- First tankōbon volume cover, featuring Noboru Takizawa

炎の転校生
- Genre: Comedy, parody, sports
- Written by: Kazuhiko Shimamoto
- Published by: Shogakukan
- Imprint: Shōnen Sunday Comics
- Magazine: Weekly Shōnen Sunday
- Original run: July 20, 1983 – November 13, 1985
- Volumes: 12
- Directed by: Katsuhiko Nishijima
- Produced by: Shouji Murahama
- Written by: Toshio Okada
- Music by: Kohei Tanaka
- Studio: Gainax
- Released: May 21, 1991
- Runtime: 25 minutes
- Episodes: 2

Blazing Transfer Students
- Directed by: Toshio Lee
- Written by: Yuko Kawabe
- Music by: Toshihiko Sahashi
- Original network: Netflix
- Original run: November 10, 2017
- Episodes: 8
- Anime and manga portal

= Honō no Tenkōsei =

Japanese manga series and its adaptations

Honō no Tenkōsei (炎の転校生) is a Japanese manga series written and illustrated by Kazuhiko Shimamoto. It was serialized in the Shogakukan manga magazine Weekly Shōnen Sunday from 1983 to 1985. Honō no Tenkōsei was adapted into a two-episode original video animation (OVA) anime series in 1991 by Gainax. A live-action series, titled Blazing Transfer Students, premiered on Netflix in 2017.

==Plot==
Noboru Takizawa transfers to a school where all disputes are settled through fighting. He quickly runs afoul of the school bully, Saburō Ibuki, who has a boxing match with "God's Hall Monitor", Kōichi Jōnouchi, to determine who will date the lovely Yukari. Takizawa is enraptured with Yukari, and decides to intervene in the fight which Ibuki won by bending the rules. Takizawa loses the fight in the first OVA to Ibuki's deadly finishing punch, but in the second OVA Takizawa develops his own finishing punch and eventually wins the day.

==Characters==
- Noboru Takizawa (滝沢 昇, Takizawa Noboru)

- Yukari Takamura (高村 友花里, Takamura Yukari)

- Saburō Ibuki (伊吹 三郎, Ibuki Saburō)

- Kōichi Jōnouchi (城之内 考一, Jōnouchi Kōichi)

- Chiaki Takano (高野 千明, Takano Chiaki)
  (credited as Schoolboy A)
- Jun Namekata (行方 純, Namekata Jun)
  (credited as Schoolboy C)

==Media==
===Manga===
Honō no Tenkōsei, written and illustrated by Kazuhiko Shimamoto, was serialized in the Shogakukan magazine Weekly Shōnen Sunday from July 20, 1983, to November 13, 1985. The individual chapters were collected in twelve tankōbon volumes, released from February 18, 1984, to January 18, 1986.

===OVA===
Honō no Tenkōsei was adapted into a two-episode original video animation (OVA) anime produced by Gainax.
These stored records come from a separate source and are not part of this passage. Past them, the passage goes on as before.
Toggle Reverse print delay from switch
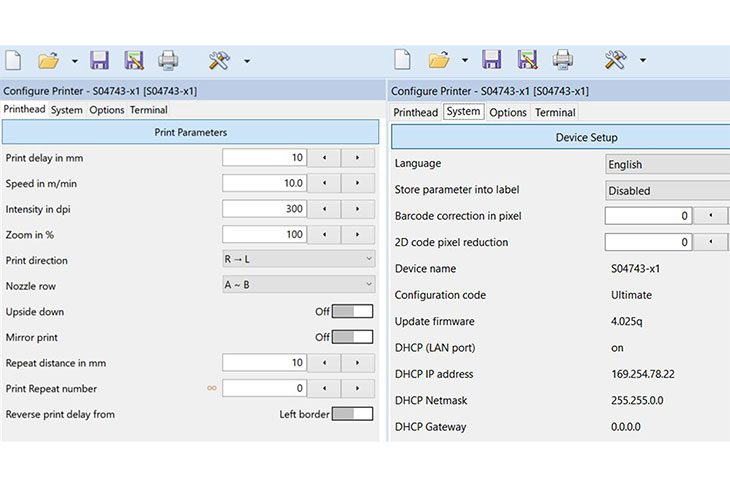The image size is (730, 487). [x=352, y=414]
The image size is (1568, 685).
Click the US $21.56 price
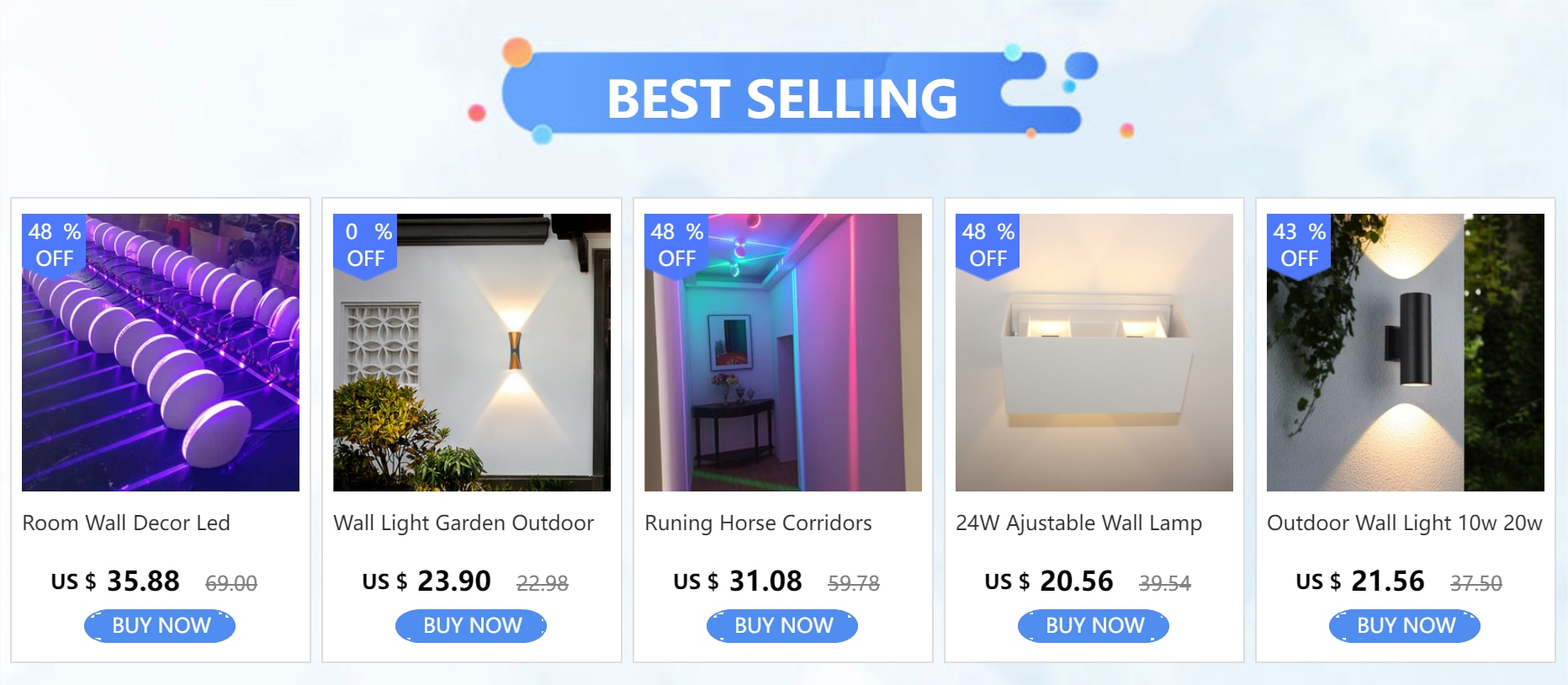click(x=1360, y=581)
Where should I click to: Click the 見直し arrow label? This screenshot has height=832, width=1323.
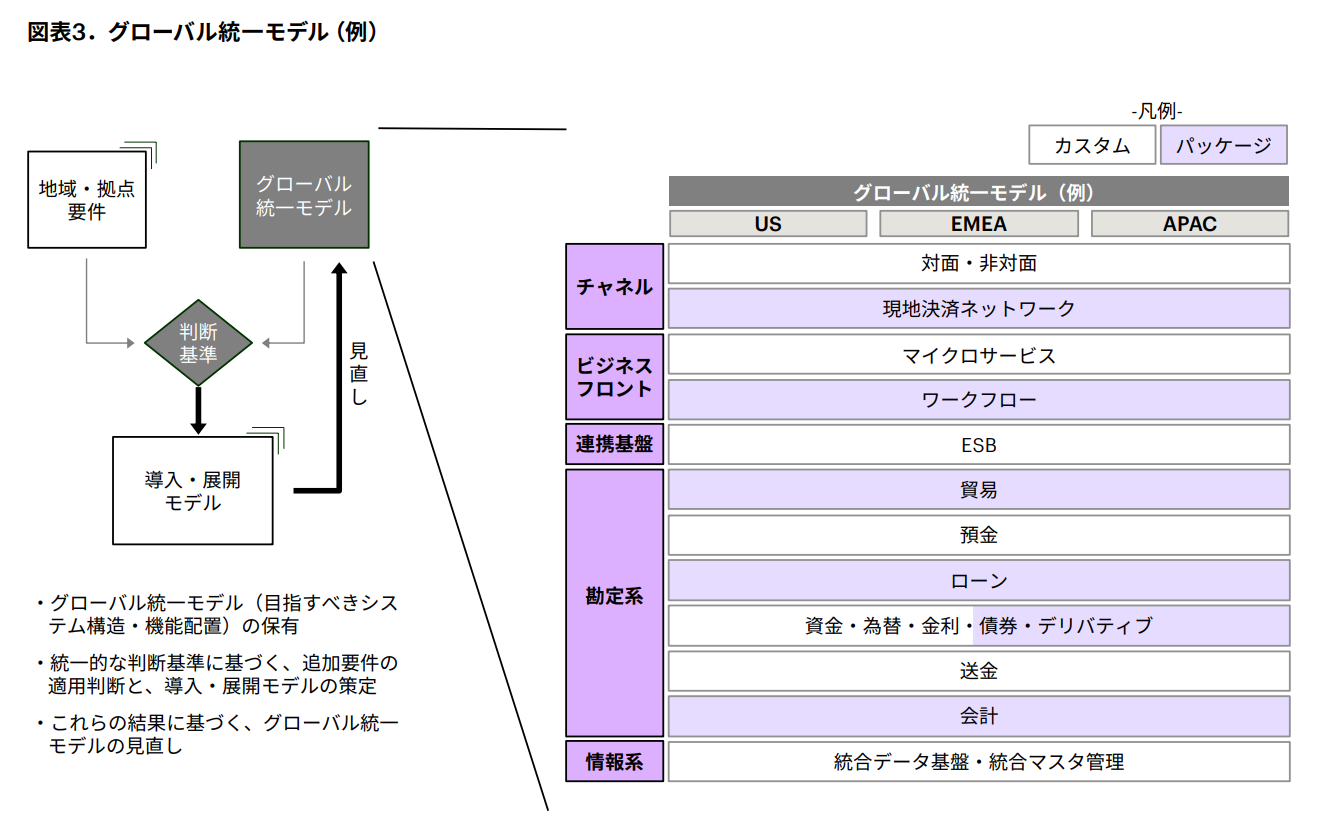coord(358,373)
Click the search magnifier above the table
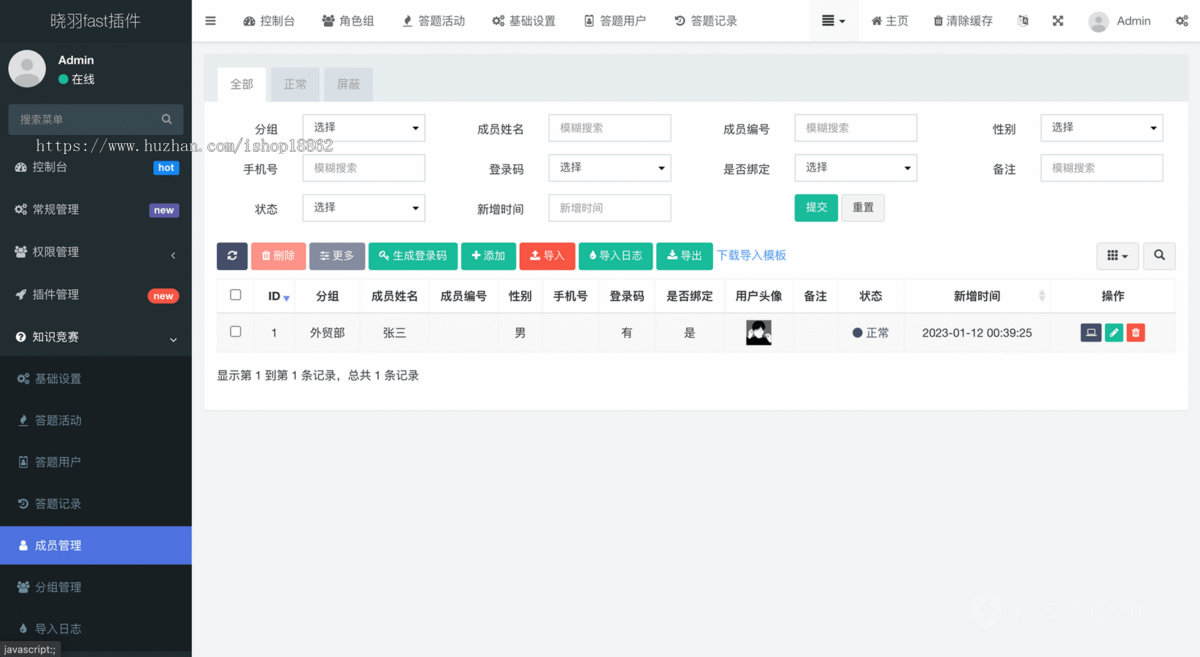The width and height of the screenshot is (1200, 657). 1158,256

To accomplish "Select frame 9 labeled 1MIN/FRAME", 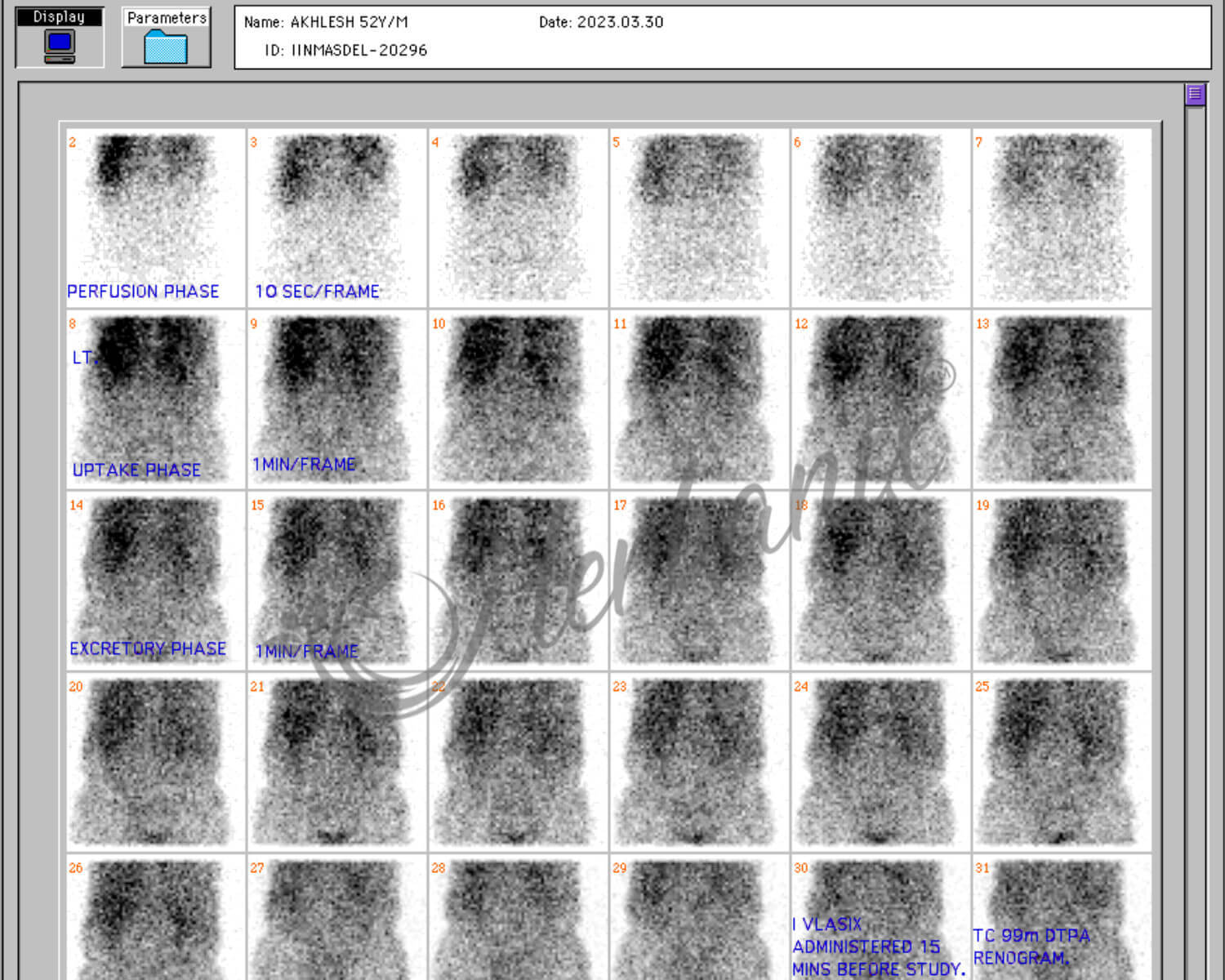I will click(336, 399).
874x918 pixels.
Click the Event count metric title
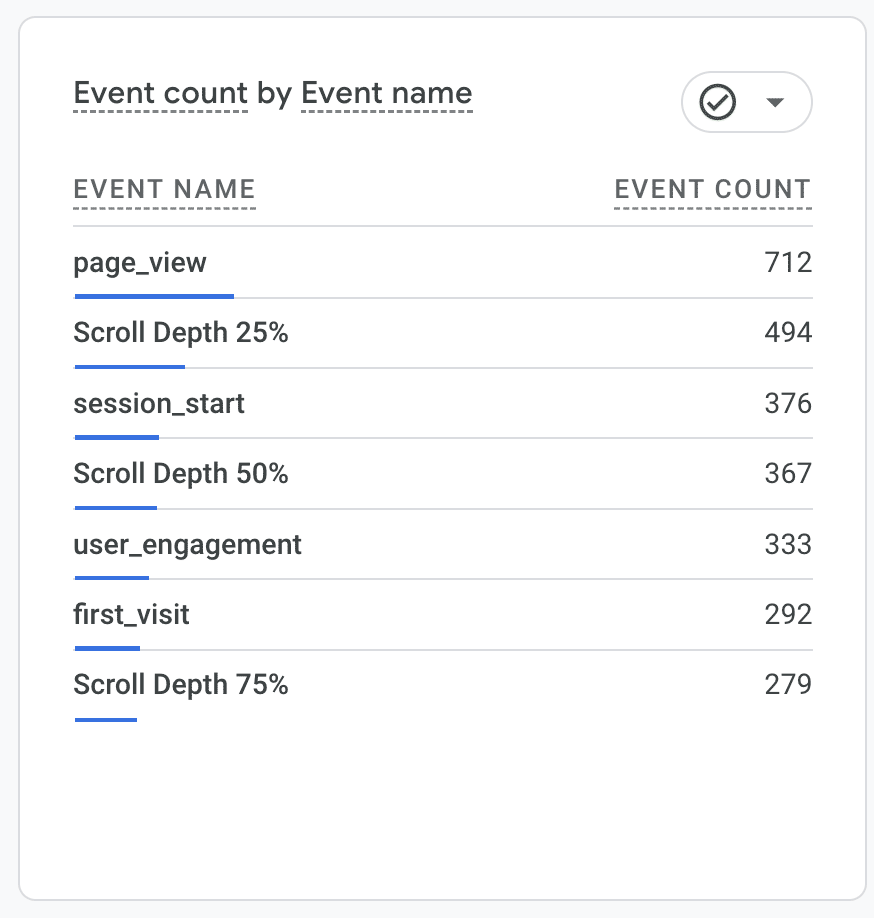tap(160, 94)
The anime reunites director Katsuhiko Nishijima and character designer Yuji Moriyama of the original Project A-ko and features storyboards by Sumio Watanabe. The OVA features an opening vocal theme written by Shimamoto Kazuhiko, arranged by Kohei Tanaka, and performed by Toshihiko Seki. The ending theme, Yumemiru Ki Mo Chi Dreaming Heart (夢みるキ・モ・チ 〜Dreaming Heart〜), was composed and arranged by Tanaka and performed by Noriko Hidaka. The Honō no Tenkōsei OVA parodies anime of the 1970s, particularly Tomorrow's Joe, and is complete with intentionally jerky animation, dirty-looking cels, thick black lines, and retro character designs, much like Shimamoto's drawing style.

According to Chris Beveridge of The Fandom Post, Honō no Tenkōsei was released on both VHS and laserdisc, but not DVD. It was released on Blu-ray by Pony Canyon on March 19, 2014.

===Live-action series===
A Netflix original live-action series called Blazing Transfer Students or Honō no Tenkōsei Reborn was released as a sequel set years after the original story. The story revolves around seven students all named Kakeru who transfer into the school. It was released on November 10, 2017, and was directed by Toshio Lee.

==Reception==
As of March 2017, the manga had over 1.6 million copies in circulation.

Anime News Networks Justin Sevakis, commenting on the anime, said that "while the animation has that slightly soft shot-on-film look, the heightened contrast and angular designs that were meant to evoke the past have instead kept it looking modern."